_Written instruction_. Reproduce the rows below word for word, leaving out the pictures.

_Raw data_.
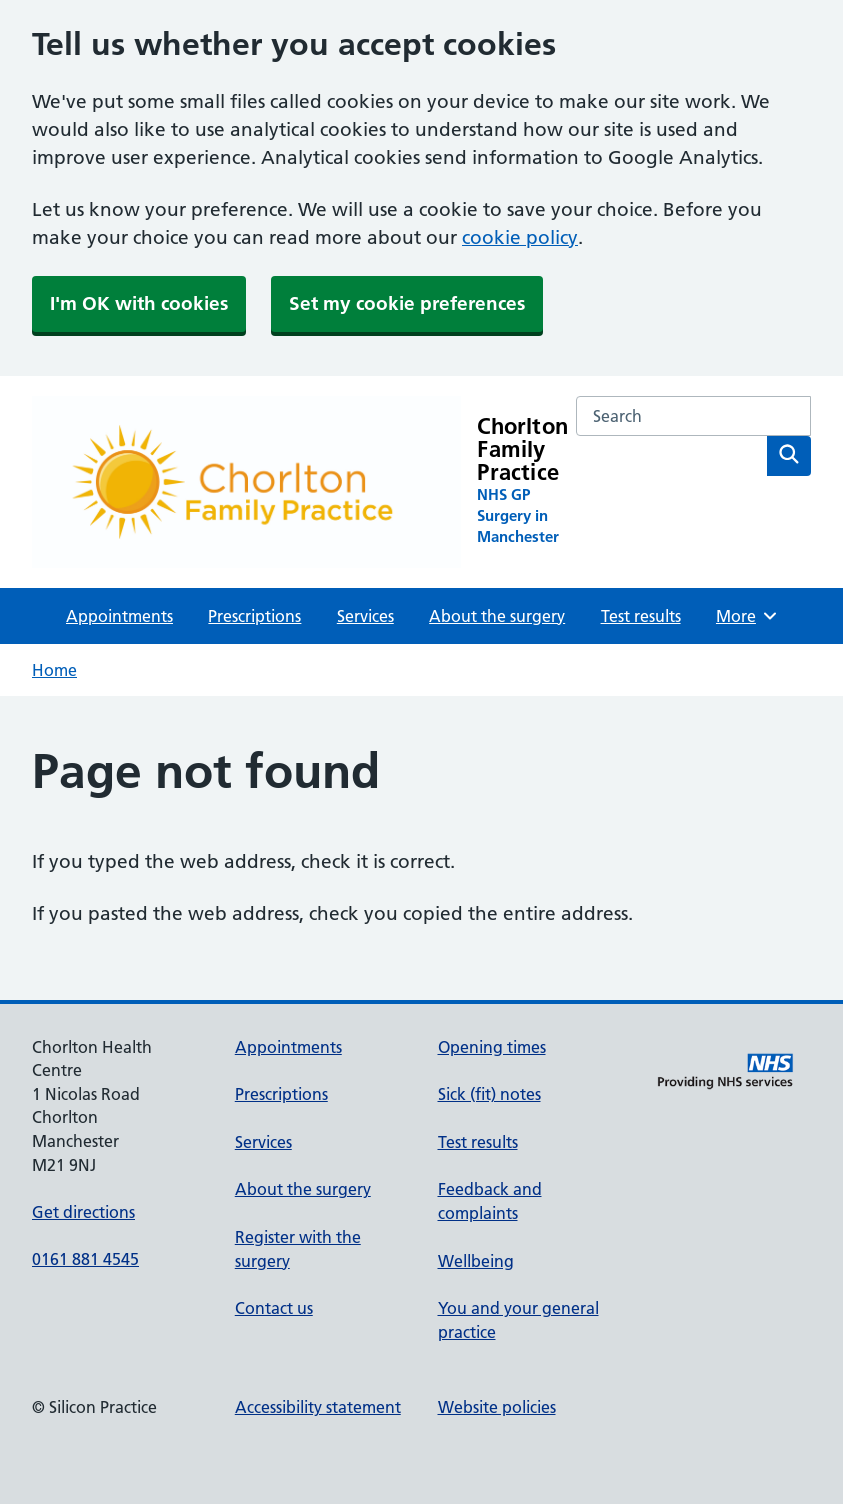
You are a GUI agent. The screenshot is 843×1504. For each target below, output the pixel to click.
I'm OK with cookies (139, 303)
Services (365, 616)
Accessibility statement (318, 1407)
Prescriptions (254, 616)
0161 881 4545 (85, 1259)
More (747, 616)
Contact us (274, 1308)
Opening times (492, 1047)
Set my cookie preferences (407, 303)
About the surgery (497, 616)
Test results (641, 616)
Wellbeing (476, 1261)
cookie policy (520, 237)
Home (54, 670)
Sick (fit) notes (489, 1094)
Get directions (83, 1212)
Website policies (497, 1407)
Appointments (119, 616)
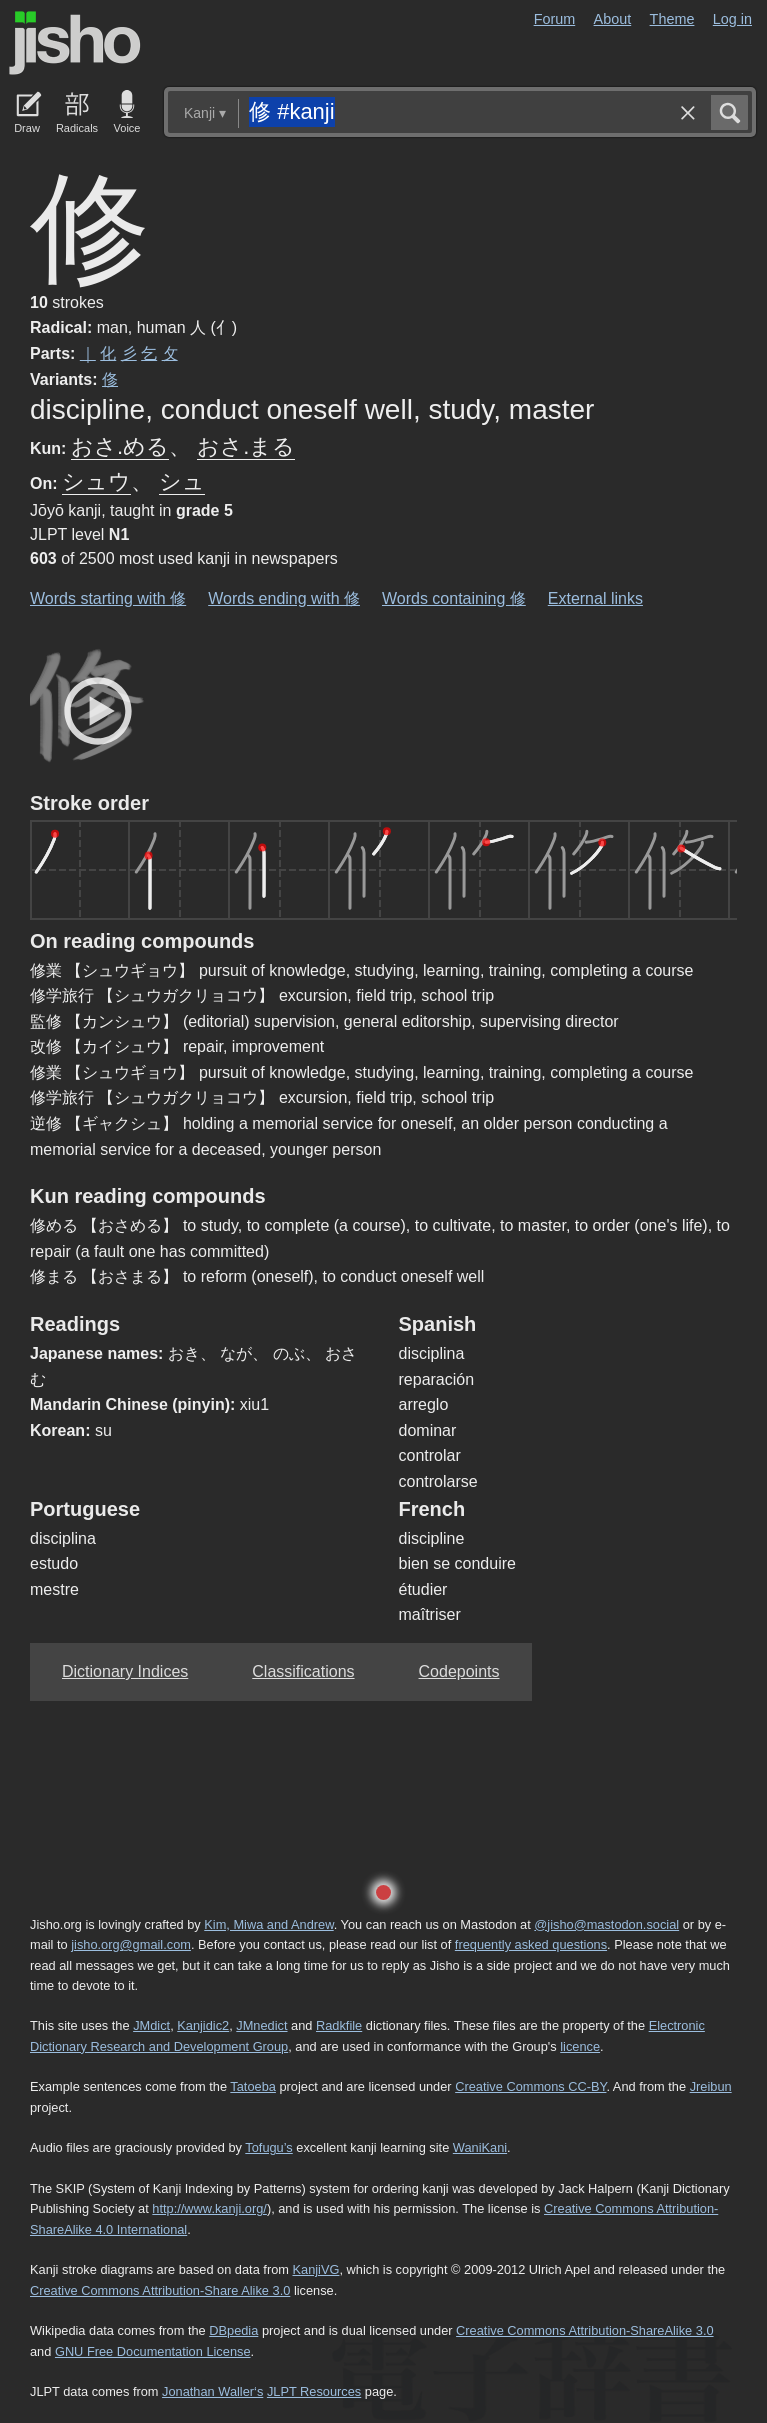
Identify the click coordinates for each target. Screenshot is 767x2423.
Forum (555, 19)
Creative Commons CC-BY (530, 2086)
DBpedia (233, 2330)
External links (595, 598)
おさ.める (120, 446)
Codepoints (459, 1671)
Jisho (75, 43)
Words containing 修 (454, 598)
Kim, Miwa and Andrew (268, 1924)
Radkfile (339, 2025)
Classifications (303, 1671)
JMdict (151, 2025)
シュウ (96, 481)
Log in (732, 19)
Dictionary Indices (125, 1671)
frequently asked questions (531, 1944)
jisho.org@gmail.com (131, 1944)
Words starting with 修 (108, 598)
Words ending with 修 (284, 598)
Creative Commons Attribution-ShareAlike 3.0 (584, 2330)
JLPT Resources (314, 2391)
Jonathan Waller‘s (212, 2391)
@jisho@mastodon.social (606, 1924)
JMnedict (261, 2025)
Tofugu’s (268, 2147)
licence (580, 2046)
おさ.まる (246, 446)
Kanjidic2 (203, 2025)
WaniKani (480, 2147)
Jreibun (711, 2086)
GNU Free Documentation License (153, 2351)
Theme (672, 19)
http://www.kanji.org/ (209, 2208)
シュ (182, 481)
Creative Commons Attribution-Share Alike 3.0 (160, 2290)
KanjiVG (315, 2269)
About (613, 19)
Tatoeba (253, 2086)
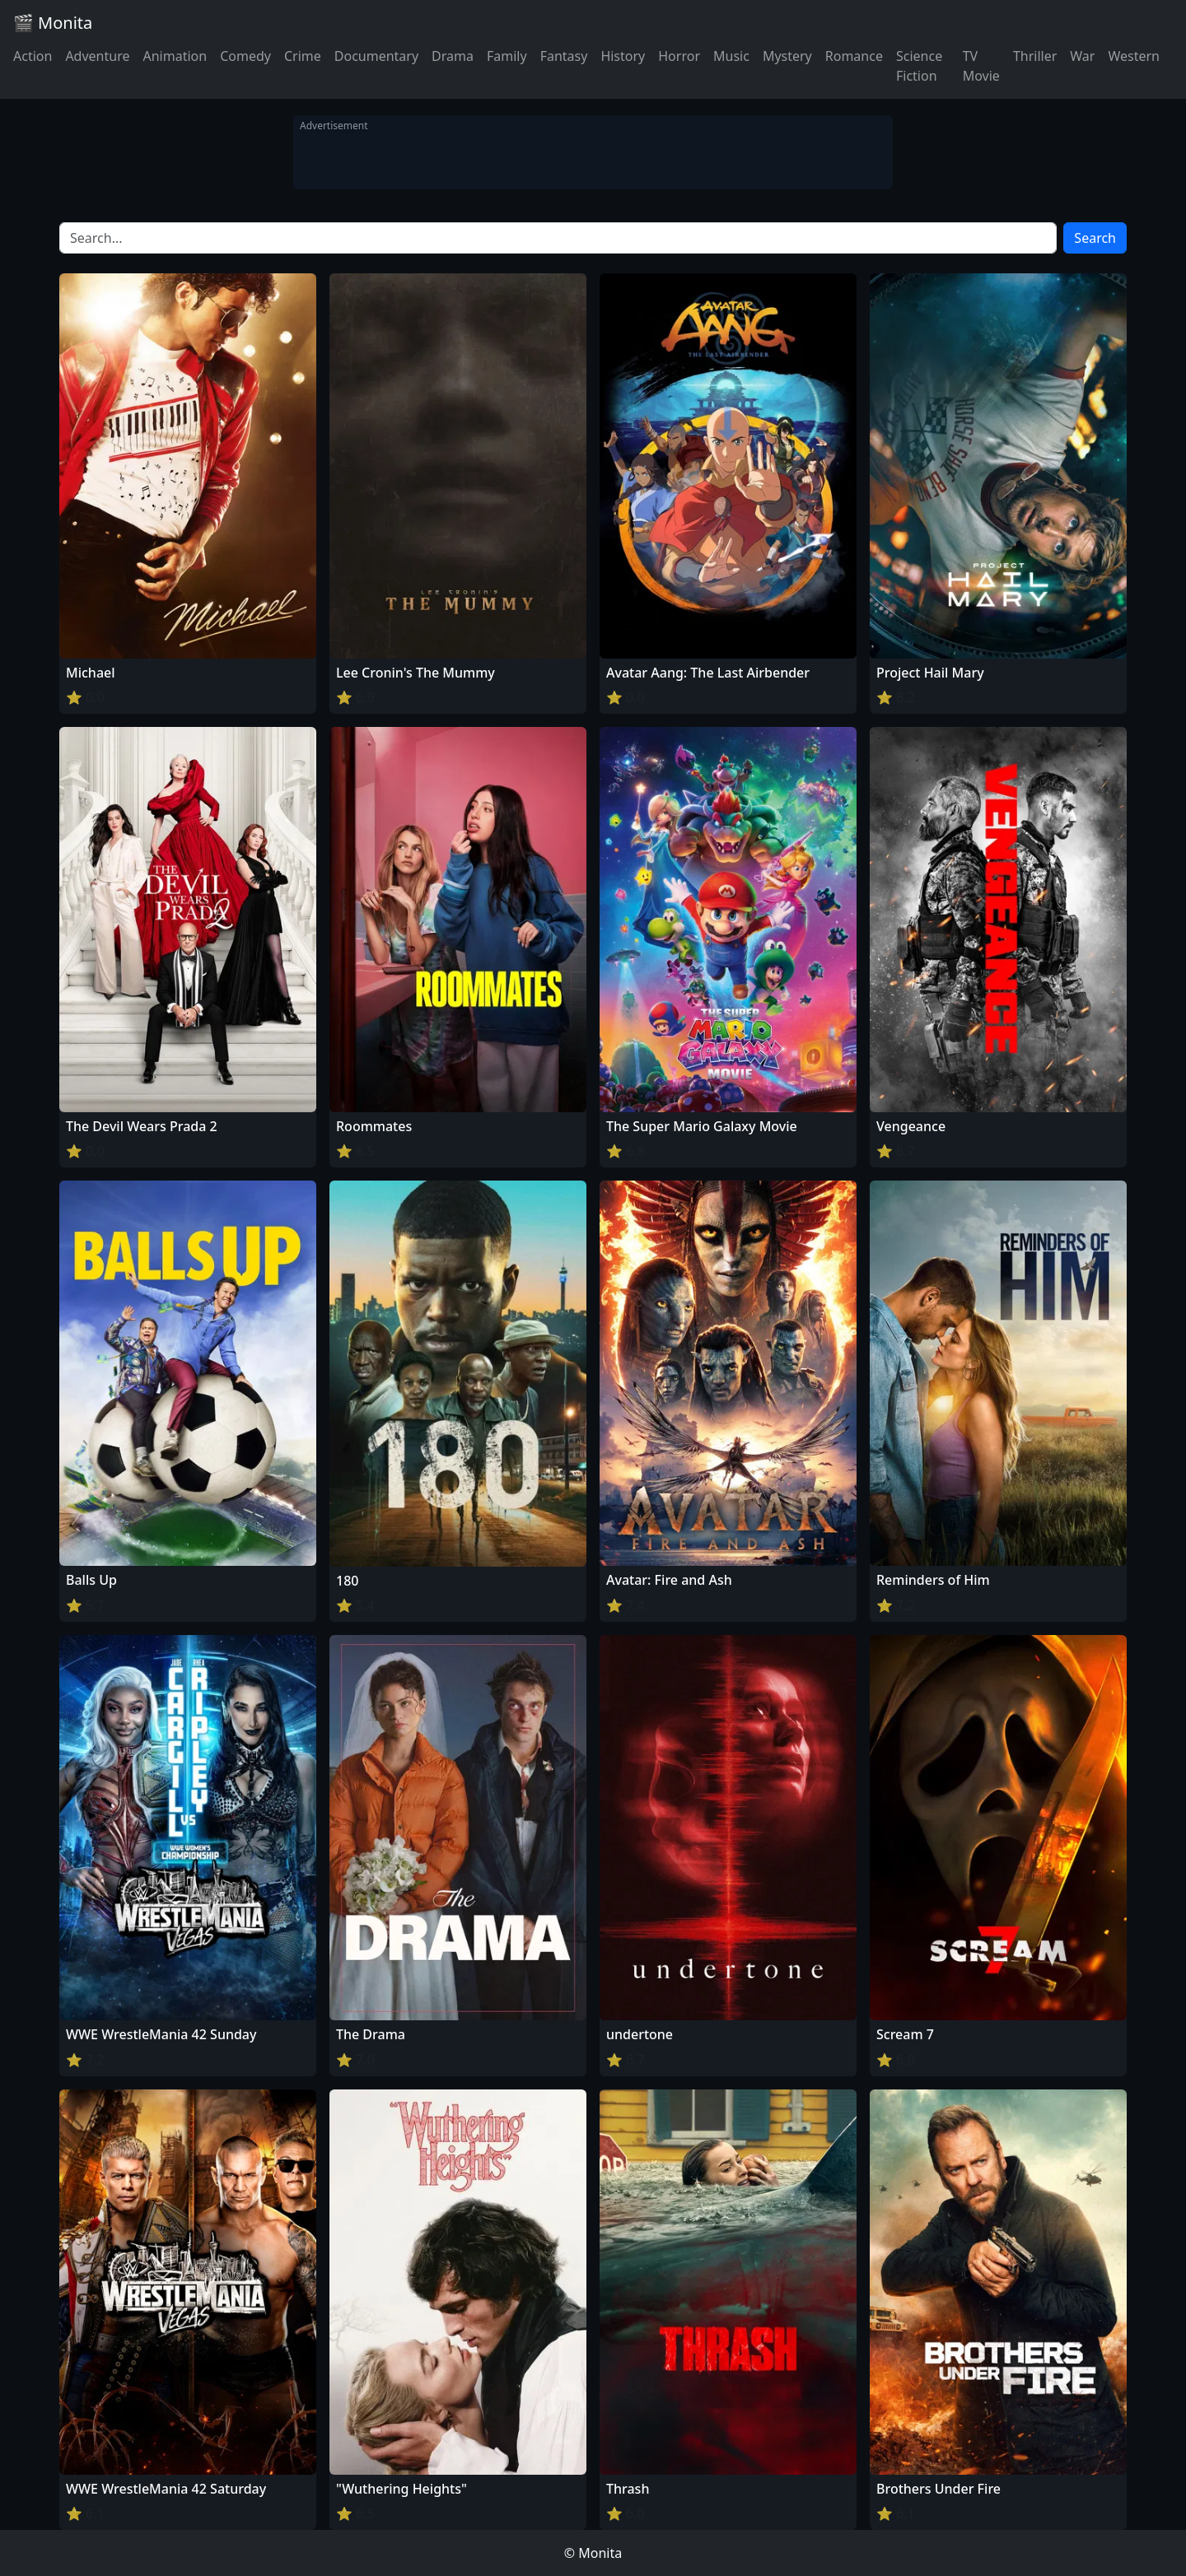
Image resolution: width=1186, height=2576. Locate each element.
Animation (174, 56)
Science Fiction (919, 66)
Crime (302, 56)
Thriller (1035, 56)
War (1082, 56)
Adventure (97, 56)
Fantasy (564, 56)
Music (731, 56)
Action (32, 56)
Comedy (245, 56)
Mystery (787, 56)
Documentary (376, 56)
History (622, 56)
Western (1134, 56)
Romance (854, 56)
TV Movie (981, 66)
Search (1095, 238)
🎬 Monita (52, 23)
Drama (453, 56)
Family (507, 56)
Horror (679, 56)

_Output_.
You are a GUI agent. The screenshot is 843×1504. For each target below, output the pixel to click.
I'm OK with cookies (139, 303)
Services (365, 616)
Accessibility statement (318, 1407)
Prescriptions (254, 616)
0161 881 4545 (85, 1259)
More (747, 616)
Contact us (274, 1308)
Opening times (492, 1047)
Set my cookie preferences (407, 303)
About the surgery (497, 616)
Test results (641, 616)
Wellbeing (476, 1261)
cookie policy (520, 237)
Home (54, 670)
Sick (fit) notes (489, 1094)
Get directions (83, 1212)
Website policies (497, 1407)
Appointments (119, 616)
Identify the click coordinates for each target. Screenshot is 767x2423.
Forum (555, 19)
Creative Commons CC-BY (530, 2086)
DBpedia (233, 2330)
External links (595, 598)
おさ.める (120, 446)
Codepoints (459, 1671)
Jisho (75, 43)
Words containing 修 (454, 598)
Kim, Miwa and Andrew (268, 1924)
Radkfile (339, 2025)
Classifications (303, 1671)
JMdict (151, 2025)
シュウ (96, 481)
Log in (732, 19)
Dictionary Indices (125, 1671)
frequently asked questions (531, 1944)
jisho.org@gmail.com (131, 1944)
Words starting with 修 (108, 598)
Words ending with 修 (284, 598)
Creative Commons Attribution-ShareAlike 3.0 (584, 2330)
JLPT Resources (314, 2391)
Jonathan Waller‘s (212, 2391)
@jisho@mastodon.social (606, 1924)
JMnedict (261, 2025)
Tofugu’s (268, 2147)
licence (580, 2046)
おさ.まる (246, 446)
Kanjidic2 (203, 2025)
WaniKani (480, 2147)
Jreibun (711, 2086)
GNU Free Documentation License (153, 2351)
Theme (672, 19)
http://www.kanji.org/ (209, 2208)
シュ (182, 481)
Creative Commons Attribution-Share Alike 3.0 (160, 2290)
KanjiVG (315, 2269)
About (613, 19)
Tatoeba (253, 2086)
Image resolution: width=1186, height=2576. Locate each element.
Animation (174, 56)
Science Fiction (919, 66)
Crime (302, 56)
Thriller (1035, 56)
War (1082, 56)
Adventure (97, 56)
Fantasy (564, 56)
Music (731, 56)
Action (32, 56)
Comedy (245, 56)
Mystery (787, 56)
Documentary (376, 56)
History (622, 56)
Western (1134, 56)
Romance (854, 56)
TV Movie (981, 66)
Search (1095, 238)
🎬 Monita (52, 23)
Drama (453, 56)
Family (507, 56)
Horror (679, 56)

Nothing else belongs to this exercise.